**Task objective**
Copy the listing below word for word, from its first line through the line containing "The image size is (1440, 1045).", including both of those lines.

=====

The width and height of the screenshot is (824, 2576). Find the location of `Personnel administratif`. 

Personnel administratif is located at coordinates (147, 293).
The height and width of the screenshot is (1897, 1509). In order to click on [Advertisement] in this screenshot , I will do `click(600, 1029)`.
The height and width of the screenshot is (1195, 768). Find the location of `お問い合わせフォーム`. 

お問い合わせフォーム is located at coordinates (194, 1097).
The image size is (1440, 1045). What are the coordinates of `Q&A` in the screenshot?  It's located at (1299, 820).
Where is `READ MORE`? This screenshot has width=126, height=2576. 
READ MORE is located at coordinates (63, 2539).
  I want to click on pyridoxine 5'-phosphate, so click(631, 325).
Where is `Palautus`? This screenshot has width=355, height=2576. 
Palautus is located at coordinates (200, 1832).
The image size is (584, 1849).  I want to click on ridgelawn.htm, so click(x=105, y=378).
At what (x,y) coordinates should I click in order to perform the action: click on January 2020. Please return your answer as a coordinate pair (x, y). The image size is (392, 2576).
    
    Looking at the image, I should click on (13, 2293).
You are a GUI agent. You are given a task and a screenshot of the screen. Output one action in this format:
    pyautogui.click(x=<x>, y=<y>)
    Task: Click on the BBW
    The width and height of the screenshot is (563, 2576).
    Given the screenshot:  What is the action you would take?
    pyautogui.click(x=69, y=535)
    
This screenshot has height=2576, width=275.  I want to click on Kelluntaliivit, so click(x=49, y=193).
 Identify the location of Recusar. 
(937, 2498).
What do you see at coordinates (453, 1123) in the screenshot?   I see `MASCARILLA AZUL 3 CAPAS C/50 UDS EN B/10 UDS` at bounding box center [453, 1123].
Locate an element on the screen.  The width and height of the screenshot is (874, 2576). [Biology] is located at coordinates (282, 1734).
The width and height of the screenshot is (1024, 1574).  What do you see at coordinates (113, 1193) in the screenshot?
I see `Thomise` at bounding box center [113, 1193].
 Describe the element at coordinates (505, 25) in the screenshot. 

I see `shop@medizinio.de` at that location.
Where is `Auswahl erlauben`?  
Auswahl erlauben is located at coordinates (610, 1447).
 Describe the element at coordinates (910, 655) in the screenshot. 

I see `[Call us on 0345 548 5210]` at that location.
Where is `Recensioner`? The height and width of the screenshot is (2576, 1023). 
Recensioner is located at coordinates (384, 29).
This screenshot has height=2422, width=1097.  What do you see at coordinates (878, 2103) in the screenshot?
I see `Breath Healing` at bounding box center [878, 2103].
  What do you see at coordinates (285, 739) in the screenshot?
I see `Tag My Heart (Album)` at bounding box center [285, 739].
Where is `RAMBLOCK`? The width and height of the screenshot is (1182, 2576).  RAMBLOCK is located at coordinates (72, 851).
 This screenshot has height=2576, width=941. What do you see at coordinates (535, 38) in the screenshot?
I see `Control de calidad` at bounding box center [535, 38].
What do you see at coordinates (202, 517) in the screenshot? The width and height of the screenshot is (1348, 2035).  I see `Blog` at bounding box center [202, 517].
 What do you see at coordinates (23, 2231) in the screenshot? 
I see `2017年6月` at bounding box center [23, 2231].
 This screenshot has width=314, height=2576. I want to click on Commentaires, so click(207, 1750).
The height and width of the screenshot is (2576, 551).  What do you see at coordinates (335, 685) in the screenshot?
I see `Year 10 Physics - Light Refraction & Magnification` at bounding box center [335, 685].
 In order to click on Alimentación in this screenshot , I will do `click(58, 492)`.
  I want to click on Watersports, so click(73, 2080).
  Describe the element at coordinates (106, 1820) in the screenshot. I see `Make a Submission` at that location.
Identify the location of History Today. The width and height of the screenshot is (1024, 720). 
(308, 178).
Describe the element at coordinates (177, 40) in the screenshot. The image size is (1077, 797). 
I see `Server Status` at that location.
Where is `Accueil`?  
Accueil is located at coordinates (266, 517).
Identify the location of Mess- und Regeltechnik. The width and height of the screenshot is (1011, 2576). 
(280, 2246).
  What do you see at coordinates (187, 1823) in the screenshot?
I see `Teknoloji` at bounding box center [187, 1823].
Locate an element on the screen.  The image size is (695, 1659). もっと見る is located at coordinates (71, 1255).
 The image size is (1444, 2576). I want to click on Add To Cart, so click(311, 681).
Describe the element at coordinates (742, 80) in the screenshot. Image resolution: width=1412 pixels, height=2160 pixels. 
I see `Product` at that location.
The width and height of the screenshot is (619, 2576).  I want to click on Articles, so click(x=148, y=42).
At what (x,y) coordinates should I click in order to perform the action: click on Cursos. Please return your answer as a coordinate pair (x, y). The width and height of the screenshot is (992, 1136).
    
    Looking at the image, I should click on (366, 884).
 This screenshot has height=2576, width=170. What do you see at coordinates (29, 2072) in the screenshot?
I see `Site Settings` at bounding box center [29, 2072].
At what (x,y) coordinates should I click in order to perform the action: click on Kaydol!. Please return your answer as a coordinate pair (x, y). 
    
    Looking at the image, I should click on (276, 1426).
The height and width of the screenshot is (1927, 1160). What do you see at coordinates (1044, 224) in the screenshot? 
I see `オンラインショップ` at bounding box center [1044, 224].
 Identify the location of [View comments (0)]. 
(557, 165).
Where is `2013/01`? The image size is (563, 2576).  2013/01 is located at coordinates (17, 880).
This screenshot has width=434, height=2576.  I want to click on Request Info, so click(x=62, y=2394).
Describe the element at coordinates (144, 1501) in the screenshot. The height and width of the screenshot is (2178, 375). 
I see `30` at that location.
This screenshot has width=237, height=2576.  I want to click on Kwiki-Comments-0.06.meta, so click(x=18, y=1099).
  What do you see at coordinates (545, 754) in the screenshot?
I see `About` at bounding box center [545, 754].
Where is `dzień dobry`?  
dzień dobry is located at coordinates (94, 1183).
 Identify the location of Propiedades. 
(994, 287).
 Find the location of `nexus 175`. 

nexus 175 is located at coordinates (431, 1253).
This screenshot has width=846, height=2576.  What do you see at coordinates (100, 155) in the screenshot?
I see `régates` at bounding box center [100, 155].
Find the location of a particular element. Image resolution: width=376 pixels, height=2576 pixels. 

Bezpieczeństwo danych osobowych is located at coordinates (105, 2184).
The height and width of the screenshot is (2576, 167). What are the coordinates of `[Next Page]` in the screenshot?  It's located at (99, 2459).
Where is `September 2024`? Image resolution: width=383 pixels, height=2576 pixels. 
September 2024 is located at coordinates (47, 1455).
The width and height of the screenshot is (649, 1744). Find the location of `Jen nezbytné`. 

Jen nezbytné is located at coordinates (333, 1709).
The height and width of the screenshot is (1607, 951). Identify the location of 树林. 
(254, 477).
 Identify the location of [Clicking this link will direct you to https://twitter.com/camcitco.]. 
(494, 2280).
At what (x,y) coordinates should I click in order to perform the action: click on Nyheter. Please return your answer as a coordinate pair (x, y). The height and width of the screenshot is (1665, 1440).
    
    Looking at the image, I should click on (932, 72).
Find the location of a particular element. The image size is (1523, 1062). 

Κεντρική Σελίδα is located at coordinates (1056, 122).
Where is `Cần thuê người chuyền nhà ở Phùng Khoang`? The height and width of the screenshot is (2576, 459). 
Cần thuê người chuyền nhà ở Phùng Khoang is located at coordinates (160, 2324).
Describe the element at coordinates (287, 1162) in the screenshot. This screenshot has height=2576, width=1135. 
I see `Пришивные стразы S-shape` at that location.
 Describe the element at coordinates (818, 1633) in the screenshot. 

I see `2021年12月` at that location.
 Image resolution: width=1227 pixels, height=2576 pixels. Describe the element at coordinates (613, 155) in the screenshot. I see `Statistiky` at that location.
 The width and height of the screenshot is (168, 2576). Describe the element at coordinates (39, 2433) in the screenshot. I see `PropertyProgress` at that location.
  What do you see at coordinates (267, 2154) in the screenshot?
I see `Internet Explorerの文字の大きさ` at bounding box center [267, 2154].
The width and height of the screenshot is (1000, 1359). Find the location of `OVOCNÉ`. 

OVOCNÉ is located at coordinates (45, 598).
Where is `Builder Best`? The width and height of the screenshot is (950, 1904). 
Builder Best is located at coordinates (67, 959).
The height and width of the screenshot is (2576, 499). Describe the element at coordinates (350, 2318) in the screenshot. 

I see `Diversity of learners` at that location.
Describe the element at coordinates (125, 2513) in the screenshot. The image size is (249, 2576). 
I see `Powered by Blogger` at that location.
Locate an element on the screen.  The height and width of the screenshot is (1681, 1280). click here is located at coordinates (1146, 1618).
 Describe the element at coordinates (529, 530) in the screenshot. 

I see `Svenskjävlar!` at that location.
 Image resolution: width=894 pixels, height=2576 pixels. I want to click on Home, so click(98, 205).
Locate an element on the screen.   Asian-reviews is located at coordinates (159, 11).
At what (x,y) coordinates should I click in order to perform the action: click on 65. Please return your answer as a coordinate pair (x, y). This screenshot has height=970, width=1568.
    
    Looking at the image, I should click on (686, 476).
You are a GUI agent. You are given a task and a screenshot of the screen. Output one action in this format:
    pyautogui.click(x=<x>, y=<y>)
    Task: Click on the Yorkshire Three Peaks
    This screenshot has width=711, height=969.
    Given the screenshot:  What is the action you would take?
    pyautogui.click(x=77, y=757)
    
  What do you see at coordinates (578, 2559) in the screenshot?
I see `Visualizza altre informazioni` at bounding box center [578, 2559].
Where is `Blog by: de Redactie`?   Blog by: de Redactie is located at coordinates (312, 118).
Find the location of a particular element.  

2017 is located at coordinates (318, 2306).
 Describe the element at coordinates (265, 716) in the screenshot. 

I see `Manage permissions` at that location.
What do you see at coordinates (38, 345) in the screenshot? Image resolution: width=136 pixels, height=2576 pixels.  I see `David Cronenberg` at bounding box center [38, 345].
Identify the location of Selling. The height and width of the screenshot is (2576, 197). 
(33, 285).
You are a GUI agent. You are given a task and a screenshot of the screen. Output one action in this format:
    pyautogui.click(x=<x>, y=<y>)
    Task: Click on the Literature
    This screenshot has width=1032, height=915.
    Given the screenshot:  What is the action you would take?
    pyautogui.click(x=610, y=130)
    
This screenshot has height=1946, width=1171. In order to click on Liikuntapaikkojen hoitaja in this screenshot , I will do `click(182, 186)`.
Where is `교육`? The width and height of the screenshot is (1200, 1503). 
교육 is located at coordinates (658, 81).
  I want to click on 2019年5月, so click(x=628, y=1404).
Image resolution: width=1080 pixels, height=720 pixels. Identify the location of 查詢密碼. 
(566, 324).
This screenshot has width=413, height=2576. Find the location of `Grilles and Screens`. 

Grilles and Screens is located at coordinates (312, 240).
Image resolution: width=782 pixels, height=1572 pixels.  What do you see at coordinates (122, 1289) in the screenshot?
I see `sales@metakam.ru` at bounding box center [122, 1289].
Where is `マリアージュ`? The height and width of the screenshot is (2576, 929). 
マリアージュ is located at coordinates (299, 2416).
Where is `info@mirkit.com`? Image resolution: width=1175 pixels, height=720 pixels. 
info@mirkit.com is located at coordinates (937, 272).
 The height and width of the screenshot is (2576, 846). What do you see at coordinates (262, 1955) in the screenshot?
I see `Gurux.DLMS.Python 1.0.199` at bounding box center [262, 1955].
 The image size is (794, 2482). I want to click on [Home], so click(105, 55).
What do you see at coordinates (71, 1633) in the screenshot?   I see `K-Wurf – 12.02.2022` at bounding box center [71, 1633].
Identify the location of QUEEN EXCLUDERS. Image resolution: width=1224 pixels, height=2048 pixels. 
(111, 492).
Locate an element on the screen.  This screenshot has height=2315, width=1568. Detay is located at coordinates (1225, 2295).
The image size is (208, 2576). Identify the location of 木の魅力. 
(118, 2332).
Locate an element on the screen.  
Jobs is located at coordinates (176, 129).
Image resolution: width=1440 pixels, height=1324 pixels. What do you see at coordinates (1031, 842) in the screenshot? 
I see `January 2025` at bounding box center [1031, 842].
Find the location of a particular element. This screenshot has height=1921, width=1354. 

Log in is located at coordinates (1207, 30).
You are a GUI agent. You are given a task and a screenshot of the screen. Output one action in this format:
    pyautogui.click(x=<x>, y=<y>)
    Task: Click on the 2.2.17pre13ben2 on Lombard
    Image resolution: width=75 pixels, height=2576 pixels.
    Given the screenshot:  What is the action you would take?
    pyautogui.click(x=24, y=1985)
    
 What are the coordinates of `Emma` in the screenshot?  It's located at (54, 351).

=====

**Reply**
The width and height of the screenshot is (824, 2576). Find the location of `Personnel administratif`. 

Personnel administratif is located at coordinates (147, 293).
The height and width of the screenshot is (1897, 1509). In order to click on [Advertisement] in this screenshot , I will do `click(600, 1029)`.
The height and width of the screenshot is (1195, 768). Find the location of `お問い合わせフォーム`. 

お問い合わせフォーム is located at coordinates (194, 1097).
The image size is (1440, 1045). What are the coordinates of `Q&A` in the screenshot?  It's located at (1299, 820).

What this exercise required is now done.